Dec 11

2018

Buffalo Billion criminals get off easy

Kaloyeros and Ciminelli received only slaps on the wrist for their role in one of the state's worst corruption scandals.
Reporting, analysis and commentary
by Jim Heaney, editor of Investigative Post

Hold up a gas station and you’re looking at a minimum of five years in prison.

Get napped with an ounce of crack and the mandatory minimum is five to ten years.

Engage in bid rigging, and in the process violate the public’s trust and cost taxpayers potentially million of dollars?

If you’re Louis Ciminelli, the sentence is 2 years and 4 months. For Alain Kaloyeros, 3½ years. Minus time off for good behavior, of course.

And don’t worry about starting your sentence anytime soon.
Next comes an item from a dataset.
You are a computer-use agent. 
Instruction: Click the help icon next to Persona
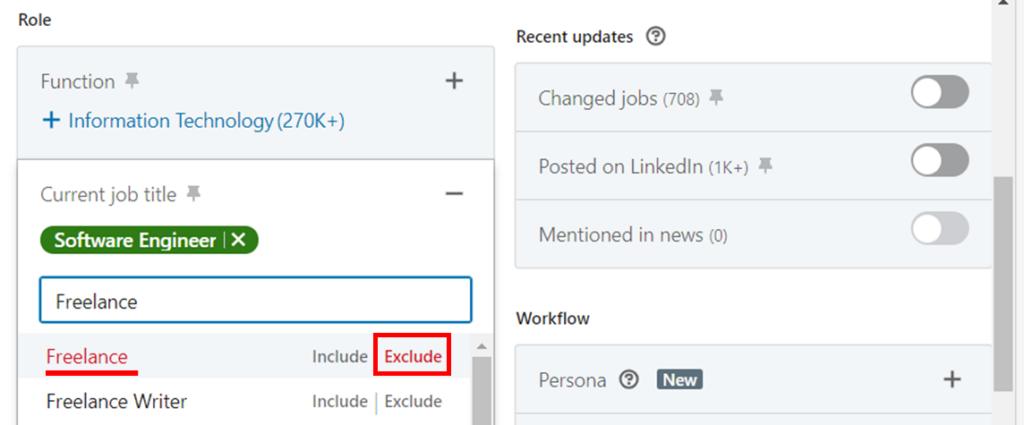pos(629,380)
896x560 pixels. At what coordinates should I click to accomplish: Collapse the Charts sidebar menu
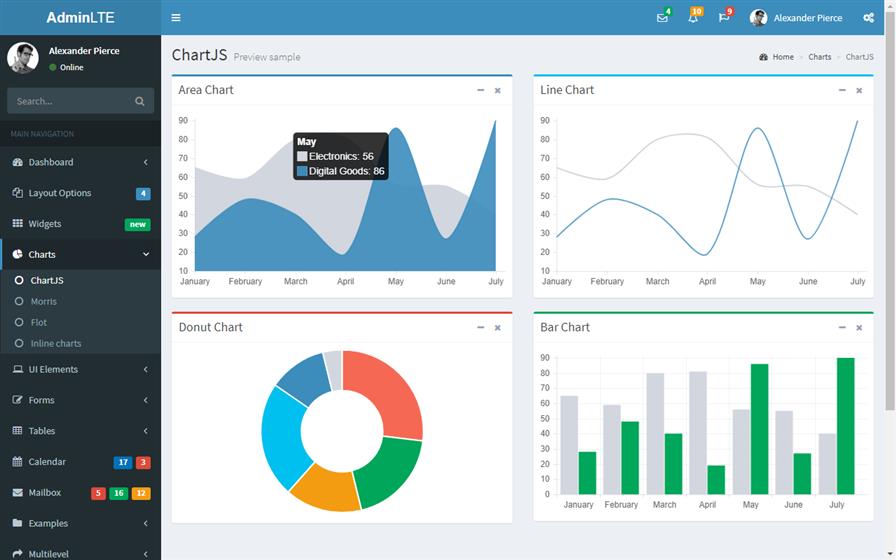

You’re a free man until you and your high-priced lawyers have exhausted the appeals process.

The sentences also carried fines, in totals that amount to a fraction of their net worth. I mean, Kaloyeros had been making around $1 million a year as a SUNY employee. His $100,000 fine is almost chump change. He owns cars worth more than that.


Heaney discusses the sentences with Susan Arbetter on Capitol Pressroom


“This sentence serves as a warning to others in public life,” said U.S. District Court Judge Valerie E. Caproni, who sentenced both Kaloyeros and Ciminelli. “If you engage in public corruption, you will be shown no mercy, and you will go to jail.”

Well, no, actually.

The message the judge sent is that if you’re rich enough, wired enough, you can get off with a slap on the wrist, even if you’re involved in one of the state’s biggest corruption scandals in decades. You’ll serve less time than someone who robs a gas station of $100 or gets caught with a quantity of crack small enough to fit in the corner of a baggie.

It’s called rich man’s justice. Insider’s justice. The governing class taking care of each other.

Kaloyeros’ sentencing all but wraps up corruption cases that engulfed state funded economic development projects in Buffalo and Syracuse.  The judge’s weak-kneed sentences are one of only three ways the political class has failed us.

The U.S. Attorney’s office in Manhattan that handled the corruption cases did not carry its prosecution to its logical conclusion. I mean, does anyone really think Gov. Andrew Cuomo – a certifiable control freak – didn’t know what was going on within his own administration? Prosecutors had Cuomo fixer Todd Howe under their thumb. Why didn’t the feds get him to sing?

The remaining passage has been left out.